Monday, December 5, 2016

It

"God, please make it go away!"

     This was my desperate prayer for many years.  That short prayer were the only words I could come up with to ask for help.  Of course the "it" is the abuse from my past.  I didn't have that word though.  I just knew it was really bad stuff, and everyone who knew about "it" told me it was in the past and should not be part of my life anymore.  They even had a Bible verse to prove it to me.  After all, "if anyone is in Christ, he is a new creation.  The old has passed away; behold the new has come" (2 Corinthians 5:17).  I was so young in my faith and just in general that it seemed clear enough.  I thought they had to be right.  They knew more than I did it seemed.  So if it had passed away, I had to make it go away.  That was the only option I had.

     I prayed for years for it to go away.  I didn't know what else to ask God to do with it.  I tried to pretend it wasn't there, that it didn't matter, that I was fine.  But it was there, it did matter, and I wasn't fine.  I pushed it down as deep as I could and spoke of it to no one.  The longer it stayed in the dark recesses of my heart, the bigger it seemed to get and the stronger it seemed to grip me.  So I prayed all the more fervently "God, please make it go away!"  Still it remained.  

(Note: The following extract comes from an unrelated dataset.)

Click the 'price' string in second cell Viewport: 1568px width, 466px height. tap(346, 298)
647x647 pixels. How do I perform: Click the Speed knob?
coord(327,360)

     Then God brought some new people into my life.  These people believed me.  They have faithfully walked this really hard road called healing with me for the last couple years.  It's been a rough journey at times, yet they have cared and remained.  

     I was talking with one of them, a very dear, wise woman, last week.  I was telling her that in these last couple years, I have come to understand that making it go away isn't the only option I have.  There is an option where it stays.  I don't have a firm grasp on that.  I don't understand it, but I know it exists.  I also know it is the option I should be choosing, but I still want it to go away.  I know I shouldn't, but I do.  As we were talking, she said something that really hit me hard.  In fact, I almost burst into tears when I heard her say it (and I do not do tears).

     She was talking about what it means when God says in the book of 1 Peter that He has given us a spirit not of fear but of power and love and a sound mind.  As she took some time to talk about this spirit of love He has given she said "I don't have to make it go away because I am loved with that part of me."  I do not have to make it go away.  Why not?  Because I am perfectly, wholly, beautifully loved...ALL of me...even the broken, shattered, messy part that bears the wounds of abuse.  Wow!  That truth...

     I don't have to make it go away because God loves me with it.  Because I don't have to make it go away, because I am loved deeply and fiercely with it, I can pour out my heart to God...all that is broken and bleeding and wounded.  He comes down to meet me in the middle of this painful mess because He loves me with it.  He doesn't want me to make it go away.  He wants me to take it to Him.  He loves me with it.  He redeems me with it.  

     My mind went back to that verse that has haunted me in all the worst ways...the old passed away, the new has come.  The old passing away does not mean the abuse disappears and doesn't matter.  It highlights the the place where the present and the eternal touch.  I am already made new.  Yet, I live in this body affected by sin.  I am called to renewal in the present while having already been made new in the eternal.  The old that passes away...it doesn't disappear.  The old is the pieces God uses to make the new mosaic that reaches completion when my journey on this earth is finished, and I am home with my Abba Father in heaven for eternity.  

     I am already new in Christ, yet He is making me new each day.  He sees the mosaic completed in His eternal view, yet He is making the new mosaic out of the old right now in the present.  He doesn't make the old disappear.  He redeems it all while it is already redeemed.  I don't have to make it go away.  

     For me, "it" is abuse.  I think we all have an "it" though if we're really honest with ourselves.  That one thing we feel we must hide or pretend isn't there.  The thing we have pushed so far down into the darkest parts of us we won't even let God in.  "It" could be something we have done, or something done to us, or a combination of both.  That makes no difference.  Whatever your "it," you do not have to make it go away.  You are perfectly, wholly, beautifully loved with it, whatever "it" may be.  It may be old, but it does not disappear.  God uses it to create in you the newness He already sees.  He will meet you in the middle of the mess "it" has left behind.  He loves you with it.  He redeems you with it.  

Dear one, you are redeemed even while being redeemed.  You are new even while being made new.  You do not have to make it go away.  You are deeply and wholly loved.